Doç. Dr. M. Levent Yılmaz.

Kapitalizm her kriz döneminde ve sonrasında “hiçbir şey eskisi gibi olmayacak” sloganları arasında bildiğini okuyarak yoluna devam ediyor. Bugüne kadarki tecrübelerimizin bize gösterdiğine göre her resesyon aynı değildir ve her resesyona verilen tepkiler de duruma göre farklılık göstermektedir. Bu bakımdan bir ekonomi resesyonda iken uygulanacak para ve maliye politikaları her zaman aynı sonucu aynı düzeyde vermeyebilir. Şu an yaşanan durum da bu konuda verilebilecek en güzel örneklerden biri…

Küresel ekonomi uzun bir zaman diliminden bu yana oldukça güçlü sınamalarla karşı karşıya kalıyor. Özellikle 2008 Küresel Finansal Krizi’nin ardından yaşanan gelişmeler ve başta gelişmiş ülkeler olmak üzere tüm ekonomilerin krizden çıkış için uyguladığı ekonomi politikalarının kalıcı bir iyileşme sağlamanın ötesinde riskleri artırması endişeleri daha da artırıyor. Neyse ki iktisadi literatürümüz neredeyse bir “krizler tarihi” külliyatından oluşuyor ve riskleri minimize edemesek bile en azından sonuçları hakkında detaylı fikir sahibi olabiliyoruz.

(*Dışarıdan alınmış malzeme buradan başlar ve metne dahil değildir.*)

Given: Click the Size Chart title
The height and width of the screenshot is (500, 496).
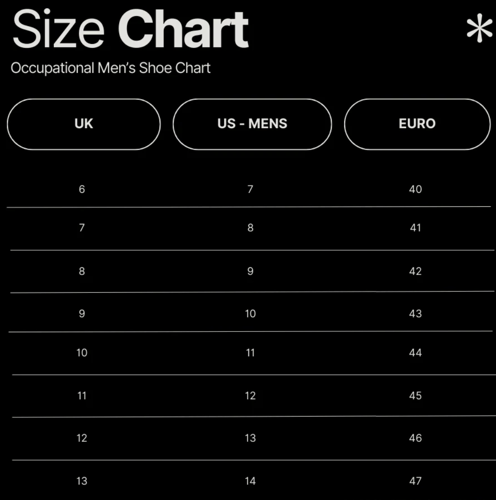Looking at the screenshot, I should tap(130, 30).
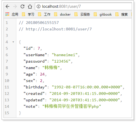Screen dimensions: 136x122
Task: Click the localhost:8081/user/7 address bar
Action: (83, 6)
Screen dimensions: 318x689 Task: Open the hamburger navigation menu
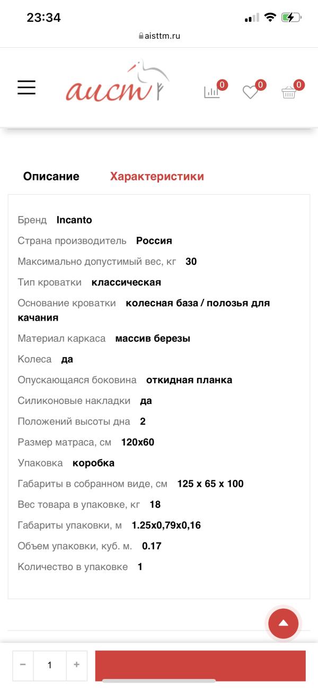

Her ne kadar 2008 Küresel Finansal Krizi, yerleşik iktisadi anlayışın güçlü bir şekilde sorgulanmasına neden olsa da bu anlayışı besleyen mekanizmaların halen etkin olması konunun sadece tartışma boyutunda kalmasına neden oluyor. Kapitalizm her kriz döneminde ve sonrasında “Hiçbir şey eskisi gibi olmayacak” sloganları arasında bildiğini okuyarak yoluna devam ediyor. Hatta itiraf etmeliyiz ki her krizden daha da güçlenerek çıkıyor. Örneğin 2008 Küresel Finansal Krizi’nden önce ABD Merkez Bankası Fed’in bilançosu 900 milyar dolar seviyesindeyken krizin etkileri ile mücadele edebilmek için söz konusu bilanço 4,75 trilyon dolara kadar genişletildi. Varlık alım programı sonlandırıldıktan sonra yapılan daraltma ile bilançonun gördüğü en düşük seviye 3,75 trilyon dolar oldu. Yani asla kriz öncesinde dönüş sağlanmadı. Hatta Fed artık eskisine oranla çok daha büyük bir bilançoyu yönetmek zorunda kaldı. Özetle kapitalizmin krizini tedavi etmek için uygulanan reçete daha fazla kapitalizmle sonlandı.

Şu sıralarda yukarıdaki durumun aynısını pandemi sebebi ile yeniden yaşıyoruz. Pandemi öncesinde 3,75 trilyon dolar seviyesinde olan Fed bilançosu hızla 8,9 trilyon dolara yükseldi. Fed bu kez 2008 sonrası olduğu kadar geç kalmadan varlık alımlarını durdurdu, faizleri artırıyor ve bilanço daraltmaya başladı. Elbette bunda 1981 Kasım’ından bu yana ölçülen en yüksek enflasyon oranı olan yüzde 9,1’in de etkisi var.

Tabi Fed’in bu kadar hızlı sıkılaşması Dolar Endeksi’ni hızla yükseltince Euro/Dolar paritesi de belirgin bir şekilde geriledi. Bununla birlikte Euro Bölgesi'ndeki yüksek enflasyon da yönetilmesi oldukça zor olan seviyelere çıktı. Hâl böyle olunca Avrupa Merkez Bankası (ECB) da beklentilerden daha yüksek bir şekilde 50 baz puanlık faiz artışı yapmak zorunda kaldı.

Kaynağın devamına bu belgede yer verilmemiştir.